It will probably take until 2025 for house prices to again rise faster than inflation in Belgium, ING bank predicted Thursday in its latest real estate study. The pace of renovations will also need to accelerate sharply to achieve an emissions-neutral balance by 2050, the bank’s analyses show.
ING forecasts that house prices in Belgium will fall by 0.5% this year, partly because of the sharp rise in interest rates that is making affordability even more difficult. In January 2023, figures from the National Bank of Belgium show that the number of mortgages granted in the country actually fell by 45% compared to January 2022. These are now at the lowest level in over 16 years.
Mortgage rates are expected to rise further in the first half of the year, which will further dampen the momentum in the housing market.

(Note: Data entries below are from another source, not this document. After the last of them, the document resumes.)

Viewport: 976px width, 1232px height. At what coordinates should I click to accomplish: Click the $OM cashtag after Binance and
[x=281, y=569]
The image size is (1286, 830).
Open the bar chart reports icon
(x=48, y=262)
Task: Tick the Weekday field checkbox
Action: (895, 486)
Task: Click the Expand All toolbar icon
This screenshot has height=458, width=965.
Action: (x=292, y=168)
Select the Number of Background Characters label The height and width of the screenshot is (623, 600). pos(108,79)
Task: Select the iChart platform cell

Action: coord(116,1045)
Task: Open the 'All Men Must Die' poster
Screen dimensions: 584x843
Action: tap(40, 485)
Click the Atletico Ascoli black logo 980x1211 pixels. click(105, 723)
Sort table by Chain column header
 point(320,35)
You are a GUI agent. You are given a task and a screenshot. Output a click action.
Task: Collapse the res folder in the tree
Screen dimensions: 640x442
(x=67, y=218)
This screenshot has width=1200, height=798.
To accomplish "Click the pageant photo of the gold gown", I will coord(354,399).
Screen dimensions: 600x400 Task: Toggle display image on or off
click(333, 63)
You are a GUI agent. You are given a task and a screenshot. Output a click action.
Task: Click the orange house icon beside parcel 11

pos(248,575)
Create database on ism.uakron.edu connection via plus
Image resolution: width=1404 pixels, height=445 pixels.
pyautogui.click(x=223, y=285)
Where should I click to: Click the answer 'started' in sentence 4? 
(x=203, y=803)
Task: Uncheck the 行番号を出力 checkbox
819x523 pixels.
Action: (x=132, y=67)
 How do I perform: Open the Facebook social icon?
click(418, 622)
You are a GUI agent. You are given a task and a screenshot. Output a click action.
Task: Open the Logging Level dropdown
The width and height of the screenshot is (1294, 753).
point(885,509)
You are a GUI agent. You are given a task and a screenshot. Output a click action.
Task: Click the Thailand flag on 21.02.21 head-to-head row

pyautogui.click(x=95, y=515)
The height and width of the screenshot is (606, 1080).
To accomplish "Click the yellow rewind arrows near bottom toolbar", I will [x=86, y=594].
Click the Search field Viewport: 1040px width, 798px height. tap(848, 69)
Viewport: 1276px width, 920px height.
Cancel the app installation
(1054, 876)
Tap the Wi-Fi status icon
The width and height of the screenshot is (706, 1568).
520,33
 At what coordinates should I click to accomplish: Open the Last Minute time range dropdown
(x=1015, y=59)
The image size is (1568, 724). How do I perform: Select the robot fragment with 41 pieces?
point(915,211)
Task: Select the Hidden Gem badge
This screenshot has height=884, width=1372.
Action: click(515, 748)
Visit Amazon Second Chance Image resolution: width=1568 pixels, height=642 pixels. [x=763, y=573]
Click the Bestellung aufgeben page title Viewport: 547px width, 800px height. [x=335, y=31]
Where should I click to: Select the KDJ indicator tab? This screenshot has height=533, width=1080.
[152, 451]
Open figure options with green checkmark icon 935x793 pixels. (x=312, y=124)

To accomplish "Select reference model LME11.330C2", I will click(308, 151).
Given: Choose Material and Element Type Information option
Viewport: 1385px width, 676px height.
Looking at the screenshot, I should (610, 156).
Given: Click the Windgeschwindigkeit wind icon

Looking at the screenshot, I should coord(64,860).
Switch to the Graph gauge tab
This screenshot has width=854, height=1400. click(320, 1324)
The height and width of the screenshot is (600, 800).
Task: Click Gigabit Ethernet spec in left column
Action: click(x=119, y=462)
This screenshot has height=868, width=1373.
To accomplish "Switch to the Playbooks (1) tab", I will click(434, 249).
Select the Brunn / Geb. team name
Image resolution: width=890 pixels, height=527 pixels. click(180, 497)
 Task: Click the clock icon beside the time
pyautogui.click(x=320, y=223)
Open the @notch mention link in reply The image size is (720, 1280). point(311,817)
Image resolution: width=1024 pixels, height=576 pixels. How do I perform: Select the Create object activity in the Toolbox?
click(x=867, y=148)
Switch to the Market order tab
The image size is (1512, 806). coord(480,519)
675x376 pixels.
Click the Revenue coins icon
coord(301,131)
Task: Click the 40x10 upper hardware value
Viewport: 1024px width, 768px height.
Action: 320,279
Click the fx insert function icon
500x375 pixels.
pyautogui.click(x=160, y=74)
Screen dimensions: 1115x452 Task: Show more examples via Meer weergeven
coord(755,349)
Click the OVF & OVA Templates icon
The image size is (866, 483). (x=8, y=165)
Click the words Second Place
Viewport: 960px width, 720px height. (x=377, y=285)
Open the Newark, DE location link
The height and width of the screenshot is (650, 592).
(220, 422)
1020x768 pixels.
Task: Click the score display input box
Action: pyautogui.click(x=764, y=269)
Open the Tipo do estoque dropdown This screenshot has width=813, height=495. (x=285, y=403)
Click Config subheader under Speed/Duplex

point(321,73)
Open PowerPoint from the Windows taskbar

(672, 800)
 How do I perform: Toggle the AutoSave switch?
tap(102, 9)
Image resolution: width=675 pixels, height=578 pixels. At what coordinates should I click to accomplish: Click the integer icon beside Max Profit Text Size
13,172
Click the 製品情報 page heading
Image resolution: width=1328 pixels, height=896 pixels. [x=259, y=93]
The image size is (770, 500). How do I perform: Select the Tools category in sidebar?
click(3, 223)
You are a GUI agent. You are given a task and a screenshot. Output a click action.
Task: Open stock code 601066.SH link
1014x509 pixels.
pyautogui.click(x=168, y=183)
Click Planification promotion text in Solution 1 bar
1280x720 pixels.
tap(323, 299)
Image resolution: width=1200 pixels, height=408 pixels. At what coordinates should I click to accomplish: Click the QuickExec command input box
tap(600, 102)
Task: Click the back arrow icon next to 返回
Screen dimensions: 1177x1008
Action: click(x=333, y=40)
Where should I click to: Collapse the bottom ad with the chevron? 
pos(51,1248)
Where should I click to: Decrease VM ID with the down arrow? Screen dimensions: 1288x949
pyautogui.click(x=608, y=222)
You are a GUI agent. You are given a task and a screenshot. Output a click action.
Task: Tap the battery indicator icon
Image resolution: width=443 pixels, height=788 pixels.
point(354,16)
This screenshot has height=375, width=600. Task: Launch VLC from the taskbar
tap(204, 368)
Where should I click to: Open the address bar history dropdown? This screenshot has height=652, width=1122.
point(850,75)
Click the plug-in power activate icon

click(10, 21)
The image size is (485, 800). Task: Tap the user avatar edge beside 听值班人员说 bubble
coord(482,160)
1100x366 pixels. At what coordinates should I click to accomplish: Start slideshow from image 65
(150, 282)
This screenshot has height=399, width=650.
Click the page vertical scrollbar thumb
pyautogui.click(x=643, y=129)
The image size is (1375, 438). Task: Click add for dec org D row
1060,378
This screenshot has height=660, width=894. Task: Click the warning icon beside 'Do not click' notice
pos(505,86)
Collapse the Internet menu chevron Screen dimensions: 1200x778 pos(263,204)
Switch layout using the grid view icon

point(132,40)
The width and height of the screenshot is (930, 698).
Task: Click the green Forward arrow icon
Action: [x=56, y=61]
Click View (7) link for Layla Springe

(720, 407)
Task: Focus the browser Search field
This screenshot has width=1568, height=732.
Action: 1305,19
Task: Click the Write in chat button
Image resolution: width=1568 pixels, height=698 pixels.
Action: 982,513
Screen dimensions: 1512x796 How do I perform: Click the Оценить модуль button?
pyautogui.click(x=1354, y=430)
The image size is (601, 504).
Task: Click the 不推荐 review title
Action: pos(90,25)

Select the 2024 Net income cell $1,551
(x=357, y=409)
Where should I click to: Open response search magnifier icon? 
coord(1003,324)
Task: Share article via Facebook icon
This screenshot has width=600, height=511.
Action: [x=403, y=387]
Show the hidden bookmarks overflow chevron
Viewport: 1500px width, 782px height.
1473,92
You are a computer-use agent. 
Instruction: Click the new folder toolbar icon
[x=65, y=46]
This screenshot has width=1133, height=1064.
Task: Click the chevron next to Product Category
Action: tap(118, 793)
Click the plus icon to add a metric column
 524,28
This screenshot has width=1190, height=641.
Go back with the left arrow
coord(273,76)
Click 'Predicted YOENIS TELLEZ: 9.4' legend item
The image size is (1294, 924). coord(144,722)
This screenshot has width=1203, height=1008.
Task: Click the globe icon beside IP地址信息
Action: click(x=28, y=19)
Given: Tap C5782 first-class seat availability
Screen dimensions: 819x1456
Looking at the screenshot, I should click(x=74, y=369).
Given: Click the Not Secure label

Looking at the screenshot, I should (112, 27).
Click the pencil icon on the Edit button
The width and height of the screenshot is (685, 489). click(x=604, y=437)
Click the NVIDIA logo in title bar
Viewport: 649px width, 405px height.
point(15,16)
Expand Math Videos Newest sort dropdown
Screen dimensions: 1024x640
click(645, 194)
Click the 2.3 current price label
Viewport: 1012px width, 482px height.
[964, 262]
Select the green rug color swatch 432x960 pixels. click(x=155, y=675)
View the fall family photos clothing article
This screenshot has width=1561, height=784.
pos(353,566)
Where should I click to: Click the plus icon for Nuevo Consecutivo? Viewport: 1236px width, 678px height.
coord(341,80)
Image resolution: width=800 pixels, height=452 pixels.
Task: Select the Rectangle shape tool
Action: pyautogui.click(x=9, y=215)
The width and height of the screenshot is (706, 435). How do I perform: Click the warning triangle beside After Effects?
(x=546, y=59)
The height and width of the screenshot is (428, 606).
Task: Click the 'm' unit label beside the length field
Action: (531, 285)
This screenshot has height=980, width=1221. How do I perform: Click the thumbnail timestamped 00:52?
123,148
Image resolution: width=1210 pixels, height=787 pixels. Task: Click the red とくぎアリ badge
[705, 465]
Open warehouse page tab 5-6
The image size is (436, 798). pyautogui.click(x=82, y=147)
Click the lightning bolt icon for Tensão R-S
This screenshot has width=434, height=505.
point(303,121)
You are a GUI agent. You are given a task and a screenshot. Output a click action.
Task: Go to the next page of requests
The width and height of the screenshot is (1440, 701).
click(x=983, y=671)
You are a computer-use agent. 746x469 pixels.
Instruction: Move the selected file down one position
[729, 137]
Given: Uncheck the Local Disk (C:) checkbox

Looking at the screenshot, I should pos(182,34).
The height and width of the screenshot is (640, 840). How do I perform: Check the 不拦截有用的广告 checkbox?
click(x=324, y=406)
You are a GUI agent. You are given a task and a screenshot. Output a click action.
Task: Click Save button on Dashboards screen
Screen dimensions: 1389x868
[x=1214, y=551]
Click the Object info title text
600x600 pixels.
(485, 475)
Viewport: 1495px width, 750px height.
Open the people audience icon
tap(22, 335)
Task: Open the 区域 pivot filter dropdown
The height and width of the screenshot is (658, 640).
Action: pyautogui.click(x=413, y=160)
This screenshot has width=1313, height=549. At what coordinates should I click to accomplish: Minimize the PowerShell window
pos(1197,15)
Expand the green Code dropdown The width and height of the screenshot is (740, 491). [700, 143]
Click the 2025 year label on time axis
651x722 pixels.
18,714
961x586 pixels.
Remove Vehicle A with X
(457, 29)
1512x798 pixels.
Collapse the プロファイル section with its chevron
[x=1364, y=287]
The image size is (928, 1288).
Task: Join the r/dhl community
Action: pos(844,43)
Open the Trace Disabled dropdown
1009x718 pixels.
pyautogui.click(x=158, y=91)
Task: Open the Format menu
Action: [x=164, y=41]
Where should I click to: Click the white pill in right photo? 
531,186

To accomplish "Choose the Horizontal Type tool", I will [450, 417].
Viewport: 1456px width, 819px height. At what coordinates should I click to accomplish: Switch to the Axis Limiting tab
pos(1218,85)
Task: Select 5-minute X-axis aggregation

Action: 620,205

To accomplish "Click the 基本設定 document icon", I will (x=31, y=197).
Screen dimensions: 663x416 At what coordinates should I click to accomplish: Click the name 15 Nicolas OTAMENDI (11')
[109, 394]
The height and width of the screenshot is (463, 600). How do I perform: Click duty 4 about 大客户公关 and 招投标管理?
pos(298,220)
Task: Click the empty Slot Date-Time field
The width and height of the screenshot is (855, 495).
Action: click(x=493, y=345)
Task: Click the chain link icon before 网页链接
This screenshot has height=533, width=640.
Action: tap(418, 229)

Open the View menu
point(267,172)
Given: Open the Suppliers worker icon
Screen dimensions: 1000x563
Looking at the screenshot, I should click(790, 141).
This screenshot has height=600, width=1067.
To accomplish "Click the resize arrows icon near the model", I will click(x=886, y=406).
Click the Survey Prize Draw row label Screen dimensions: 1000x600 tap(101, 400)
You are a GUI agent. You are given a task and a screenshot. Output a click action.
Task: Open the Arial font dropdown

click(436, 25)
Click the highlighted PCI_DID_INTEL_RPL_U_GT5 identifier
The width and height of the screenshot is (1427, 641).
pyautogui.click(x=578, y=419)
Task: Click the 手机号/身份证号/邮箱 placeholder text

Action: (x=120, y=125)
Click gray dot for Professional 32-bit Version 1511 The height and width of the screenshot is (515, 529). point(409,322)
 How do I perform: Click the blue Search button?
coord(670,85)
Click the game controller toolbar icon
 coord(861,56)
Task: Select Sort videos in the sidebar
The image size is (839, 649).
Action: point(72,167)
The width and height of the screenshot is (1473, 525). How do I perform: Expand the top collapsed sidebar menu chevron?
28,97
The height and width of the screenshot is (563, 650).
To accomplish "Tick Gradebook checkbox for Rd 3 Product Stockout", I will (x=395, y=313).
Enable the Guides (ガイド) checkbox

The expected fall in prices in Belgium remains relatively modest compared to some neighbouring countries, it analyses. In the Netherlands and Germany, a fall of 6 to 7% is expected this year, while prices there had also fallen in the second half of 2022
While the price correction in Belgium may be limited, the actual price fall (adjusted for inflation) will be much larger, ING notes. “According to our projections, Belgian property prices will remain below inflation for three consecutive years and the real correction in property prices could therefore reach 11% between 2022 and 2024,” predicts economist Wouter Thierie.
Belgium is also lagging behind EU targets for climate neutrality. The pace of renovations in Belgium will indeed have to accelerate sharply to achieve an emission-neutral balance by 2050.